[START Items]
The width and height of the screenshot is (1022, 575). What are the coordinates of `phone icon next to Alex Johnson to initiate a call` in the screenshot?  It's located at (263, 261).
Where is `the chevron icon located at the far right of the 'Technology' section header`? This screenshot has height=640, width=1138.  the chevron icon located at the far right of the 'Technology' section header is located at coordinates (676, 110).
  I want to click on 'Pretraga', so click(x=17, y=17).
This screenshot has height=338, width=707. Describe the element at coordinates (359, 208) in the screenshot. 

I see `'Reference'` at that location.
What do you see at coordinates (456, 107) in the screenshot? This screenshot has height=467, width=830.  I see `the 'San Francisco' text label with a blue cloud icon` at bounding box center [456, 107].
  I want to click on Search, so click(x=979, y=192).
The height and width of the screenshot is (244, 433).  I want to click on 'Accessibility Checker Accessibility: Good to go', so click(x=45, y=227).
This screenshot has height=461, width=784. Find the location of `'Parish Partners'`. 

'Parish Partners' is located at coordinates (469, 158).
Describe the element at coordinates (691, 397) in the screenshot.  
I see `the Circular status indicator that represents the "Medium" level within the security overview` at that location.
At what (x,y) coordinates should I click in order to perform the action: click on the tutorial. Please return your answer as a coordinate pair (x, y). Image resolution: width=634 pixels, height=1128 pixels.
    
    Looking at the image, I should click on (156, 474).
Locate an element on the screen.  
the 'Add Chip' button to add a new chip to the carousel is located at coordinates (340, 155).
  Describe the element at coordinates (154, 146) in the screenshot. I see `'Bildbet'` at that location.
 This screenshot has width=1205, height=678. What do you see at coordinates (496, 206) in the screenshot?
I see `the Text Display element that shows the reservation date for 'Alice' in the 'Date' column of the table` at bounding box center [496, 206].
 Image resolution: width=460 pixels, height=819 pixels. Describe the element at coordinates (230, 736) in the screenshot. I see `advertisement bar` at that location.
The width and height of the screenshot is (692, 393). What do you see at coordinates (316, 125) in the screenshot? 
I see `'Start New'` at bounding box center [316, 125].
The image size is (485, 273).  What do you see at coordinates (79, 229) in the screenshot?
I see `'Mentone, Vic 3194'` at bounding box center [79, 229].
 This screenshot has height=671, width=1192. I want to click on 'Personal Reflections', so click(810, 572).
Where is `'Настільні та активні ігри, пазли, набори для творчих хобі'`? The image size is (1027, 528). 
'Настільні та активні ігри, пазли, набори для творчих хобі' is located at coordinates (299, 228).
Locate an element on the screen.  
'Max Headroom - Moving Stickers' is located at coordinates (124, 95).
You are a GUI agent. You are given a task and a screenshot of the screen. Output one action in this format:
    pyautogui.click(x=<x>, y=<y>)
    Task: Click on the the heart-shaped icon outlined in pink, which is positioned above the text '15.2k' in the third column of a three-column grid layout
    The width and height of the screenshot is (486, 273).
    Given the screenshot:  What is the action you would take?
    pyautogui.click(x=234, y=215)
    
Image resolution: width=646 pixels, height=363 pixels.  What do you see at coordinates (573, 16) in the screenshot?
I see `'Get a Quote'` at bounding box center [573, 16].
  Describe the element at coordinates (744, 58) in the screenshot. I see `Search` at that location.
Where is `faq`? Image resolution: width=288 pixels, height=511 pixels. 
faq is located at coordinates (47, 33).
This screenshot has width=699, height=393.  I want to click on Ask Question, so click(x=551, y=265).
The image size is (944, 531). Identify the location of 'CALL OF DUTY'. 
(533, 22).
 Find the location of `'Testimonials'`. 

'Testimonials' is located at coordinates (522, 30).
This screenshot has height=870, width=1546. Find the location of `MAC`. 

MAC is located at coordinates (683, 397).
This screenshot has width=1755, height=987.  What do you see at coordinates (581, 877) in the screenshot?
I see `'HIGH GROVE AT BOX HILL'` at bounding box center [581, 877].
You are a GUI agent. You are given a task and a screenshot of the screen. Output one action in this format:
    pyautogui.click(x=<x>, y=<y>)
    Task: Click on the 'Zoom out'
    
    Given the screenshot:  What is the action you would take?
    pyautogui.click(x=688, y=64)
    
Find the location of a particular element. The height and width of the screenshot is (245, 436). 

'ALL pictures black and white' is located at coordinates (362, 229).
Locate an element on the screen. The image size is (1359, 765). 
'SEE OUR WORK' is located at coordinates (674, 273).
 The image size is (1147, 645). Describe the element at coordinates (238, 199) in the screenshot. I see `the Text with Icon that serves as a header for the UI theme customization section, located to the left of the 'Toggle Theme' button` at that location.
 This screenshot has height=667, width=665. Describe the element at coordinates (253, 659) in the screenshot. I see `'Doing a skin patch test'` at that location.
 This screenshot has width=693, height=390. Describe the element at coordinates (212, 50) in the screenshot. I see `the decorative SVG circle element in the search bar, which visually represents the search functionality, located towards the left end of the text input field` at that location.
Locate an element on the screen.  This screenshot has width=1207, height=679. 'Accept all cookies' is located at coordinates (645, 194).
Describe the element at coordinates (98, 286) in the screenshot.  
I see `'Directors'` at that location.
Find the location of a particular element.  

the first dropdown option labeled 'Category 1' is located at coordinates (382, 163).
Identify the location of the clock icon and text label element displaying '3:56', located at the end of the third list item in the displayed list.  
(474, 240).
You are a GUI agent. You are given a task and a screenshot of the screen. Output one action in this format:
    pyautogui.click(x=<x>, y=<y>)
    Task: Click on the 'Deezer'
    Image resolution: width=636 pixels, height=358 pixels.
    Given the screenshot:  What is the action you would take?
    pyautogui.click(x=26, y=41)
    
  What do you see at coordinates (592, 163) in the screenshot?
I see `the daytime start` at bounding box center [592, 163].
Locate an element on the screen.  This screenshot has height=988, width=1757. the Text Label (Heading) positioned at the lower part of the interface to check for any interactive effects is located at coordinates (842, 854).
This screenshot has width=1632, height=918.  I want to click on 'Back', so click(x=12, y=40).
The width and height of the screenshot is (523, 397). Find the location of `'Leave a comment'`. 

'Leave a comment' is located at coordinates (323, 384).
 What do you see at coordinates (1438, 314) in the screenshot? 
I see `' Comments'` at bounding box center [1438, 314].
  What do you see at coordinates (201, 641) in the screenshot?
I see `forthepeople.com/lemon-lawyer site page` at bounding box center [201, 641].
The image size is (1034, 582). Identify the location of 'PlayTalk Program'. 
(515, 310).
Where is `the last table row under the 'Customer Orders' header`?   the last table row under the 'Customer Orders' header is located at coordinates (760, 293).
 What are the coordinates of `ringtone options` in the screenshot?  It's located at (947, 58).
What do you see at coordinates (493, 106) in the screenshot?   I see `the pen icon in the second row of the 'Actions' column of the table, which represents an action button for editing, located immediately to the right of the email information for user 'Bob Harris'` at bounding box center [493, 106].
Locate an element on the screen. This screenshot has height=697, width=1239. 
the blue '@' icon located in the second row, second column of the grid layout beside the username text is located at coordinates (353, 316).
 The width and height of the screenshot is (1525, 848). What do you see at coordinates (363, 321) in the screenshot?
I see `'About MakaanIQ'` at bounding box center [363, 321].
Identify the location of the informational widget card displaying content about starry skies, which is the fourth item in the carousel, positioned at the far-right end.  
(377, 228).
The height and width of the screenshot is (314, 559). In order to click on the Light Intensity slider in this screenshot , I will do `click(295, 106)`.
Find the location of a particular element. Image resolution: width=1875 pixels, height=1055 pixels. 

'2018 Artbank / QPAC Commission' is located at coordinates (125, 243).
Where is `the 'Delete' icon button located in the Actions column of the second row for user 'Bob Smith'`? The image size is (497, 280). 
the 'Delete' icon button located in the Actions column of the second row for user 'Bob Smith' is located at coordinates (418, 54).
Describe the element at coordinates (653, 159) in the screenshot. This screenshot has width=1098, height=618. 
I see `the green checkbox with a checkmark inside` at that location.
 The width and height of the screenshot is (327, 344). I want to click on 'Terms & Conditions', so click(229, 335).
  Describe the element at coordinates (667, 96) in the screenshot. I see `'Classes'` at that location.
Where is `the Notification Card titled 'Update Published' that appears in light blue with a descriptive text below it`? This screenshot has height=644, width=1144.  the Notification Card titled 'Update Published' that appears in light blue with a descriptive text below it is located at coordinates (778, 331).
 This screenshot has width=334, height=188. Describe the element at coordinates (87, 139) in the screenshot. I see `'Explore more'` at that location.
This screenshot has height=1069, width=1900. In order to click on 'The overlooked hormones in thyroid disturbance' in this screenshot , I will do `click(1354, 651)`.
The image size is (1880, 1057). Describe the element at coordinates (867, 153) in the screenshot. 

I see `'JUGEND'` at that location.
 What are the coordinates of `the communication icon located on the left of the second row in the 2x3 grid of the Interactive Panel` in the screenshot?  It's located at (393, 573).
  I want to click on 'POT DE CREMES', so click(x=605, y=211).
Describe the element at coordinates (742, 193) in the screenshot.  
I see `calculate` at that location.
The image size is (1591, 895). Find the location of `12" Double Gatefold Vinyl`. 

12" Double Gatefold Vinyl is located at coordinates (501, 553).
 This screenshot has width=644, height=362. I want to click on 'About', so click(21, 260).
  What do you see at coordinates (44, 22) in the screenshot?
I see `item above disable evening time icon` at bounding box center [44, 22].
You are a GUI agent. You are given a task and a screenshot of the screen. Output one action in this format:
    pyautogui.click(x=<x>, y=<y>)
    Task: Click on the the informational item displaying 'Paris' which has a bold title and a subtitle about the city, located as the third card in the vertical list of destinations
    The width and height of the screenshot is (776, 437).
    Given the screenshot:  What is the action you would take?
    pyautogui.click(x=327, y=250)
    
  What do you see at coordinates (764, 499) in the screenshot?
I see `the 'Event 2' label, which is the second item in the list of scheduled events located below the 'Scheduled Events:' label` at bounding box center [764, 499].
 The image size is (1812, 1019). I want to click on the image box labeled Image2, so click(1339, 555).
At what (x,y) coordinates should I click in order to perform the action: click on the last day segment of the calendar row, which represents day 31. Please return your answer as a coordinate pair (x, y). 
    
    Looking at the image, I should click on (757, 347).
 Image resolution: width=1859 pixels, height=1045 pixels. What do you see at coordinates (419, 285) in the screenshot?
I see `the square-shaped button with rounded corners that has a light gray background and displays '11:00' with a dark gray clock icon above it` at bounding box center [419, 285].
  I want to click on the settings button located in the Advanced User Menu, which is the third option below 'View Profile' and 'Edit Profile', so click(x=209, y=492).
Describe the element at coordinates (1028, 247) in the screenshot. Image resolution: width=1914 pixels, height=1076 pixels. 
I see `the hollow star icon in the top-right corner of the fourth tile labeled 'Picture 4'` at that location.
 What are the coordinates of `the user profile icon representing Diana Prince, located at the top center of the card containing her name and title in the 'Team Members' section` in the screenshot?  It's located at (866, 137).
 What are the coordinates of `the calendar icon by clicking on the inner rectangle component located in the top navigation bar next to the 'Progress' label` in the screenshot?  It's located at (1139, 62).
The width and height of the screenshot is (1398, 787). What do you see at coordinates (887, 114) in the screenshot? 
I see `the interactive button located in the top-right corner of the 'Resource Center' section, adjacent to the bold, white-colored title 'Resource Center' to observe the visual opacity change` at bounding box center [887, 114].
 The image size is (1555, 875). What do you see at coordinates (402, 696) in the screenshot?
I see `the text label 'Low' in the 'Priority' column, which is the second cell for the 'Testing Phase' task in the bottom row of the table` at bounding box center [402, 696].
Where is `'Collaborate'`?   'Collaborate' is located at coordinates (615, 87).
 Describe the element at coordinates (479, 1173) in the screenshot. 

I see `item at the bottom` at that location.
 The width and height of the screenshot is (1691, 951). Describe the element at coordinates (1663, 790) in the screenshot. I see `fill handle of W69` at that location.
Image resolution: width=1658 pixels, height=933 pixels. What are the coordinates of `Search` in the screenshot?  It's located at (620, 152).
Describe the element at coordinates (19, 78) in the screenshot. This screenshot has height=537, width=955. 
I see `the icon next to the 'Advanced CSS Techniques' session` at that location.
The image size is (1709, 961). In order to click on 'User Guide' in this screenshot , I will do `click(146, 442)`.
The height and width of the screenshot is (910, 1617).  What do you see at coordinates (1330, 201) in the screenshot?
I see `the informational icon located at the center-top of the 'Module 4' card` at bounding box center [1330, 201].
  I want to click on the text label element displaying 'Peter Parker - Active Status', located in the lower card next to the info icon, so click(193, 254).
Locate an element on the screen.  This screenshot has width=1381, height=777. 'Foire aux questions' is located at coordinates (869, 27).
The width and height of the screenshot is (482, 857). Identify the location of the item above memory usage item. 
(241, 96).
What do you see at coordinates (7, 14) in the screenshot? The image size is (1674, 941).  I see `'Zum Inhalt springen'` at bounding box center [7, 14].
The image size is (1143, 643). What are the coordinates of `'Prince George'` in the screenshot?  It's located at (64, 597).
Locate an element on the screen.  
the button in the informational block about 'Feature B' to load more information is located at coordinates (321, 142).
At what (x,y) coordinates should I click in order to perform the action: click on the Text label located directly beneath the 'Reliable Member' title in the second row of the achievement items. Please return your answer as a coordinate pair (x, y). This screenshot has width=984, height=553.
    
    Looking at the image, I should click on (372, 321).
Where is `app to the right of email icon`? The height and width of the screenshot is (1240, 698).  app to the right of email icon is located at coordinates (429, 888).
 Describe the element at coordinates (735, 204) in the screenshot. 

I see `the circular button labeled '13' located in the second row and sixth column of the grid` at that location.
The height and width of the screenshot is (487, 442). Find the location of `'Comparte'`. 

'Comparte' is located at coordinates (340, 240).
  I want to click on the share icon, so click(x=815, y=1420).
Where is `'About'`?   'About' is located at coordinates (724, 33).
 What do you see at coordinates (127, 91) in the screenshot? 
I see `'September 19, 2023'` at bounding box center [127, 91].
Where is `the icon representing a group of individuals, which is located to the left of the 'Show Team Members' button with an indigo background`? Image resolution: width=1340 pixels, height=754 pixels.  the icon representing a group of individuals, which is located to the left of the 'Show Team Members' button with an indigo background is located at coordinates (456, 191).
[END Items]
*What this task involves:* Starting at the beginning of the records and ending with the line that contains "I want to click on 'Pretraga', so", reproduce those lines with "phone icon" swapped for "telephone icon" and everything else left unchanged.

*Complete output:*
The width and height of the screenshot is (1022, 575). What are the coordinates of `telephone icon next to Alex Johnson to initiate a call` in the screenshot?  It's located at (263, 261).
Where is `the chevron icon located at the far right of the 'Technology' section header`? This screenshot has height=640, width=1138.  the chevron icon located at the far right of the 'Technology' section header is located at coordinates (676, 110).
  I want to click on 'Pretraga', so click(x=17, y=17).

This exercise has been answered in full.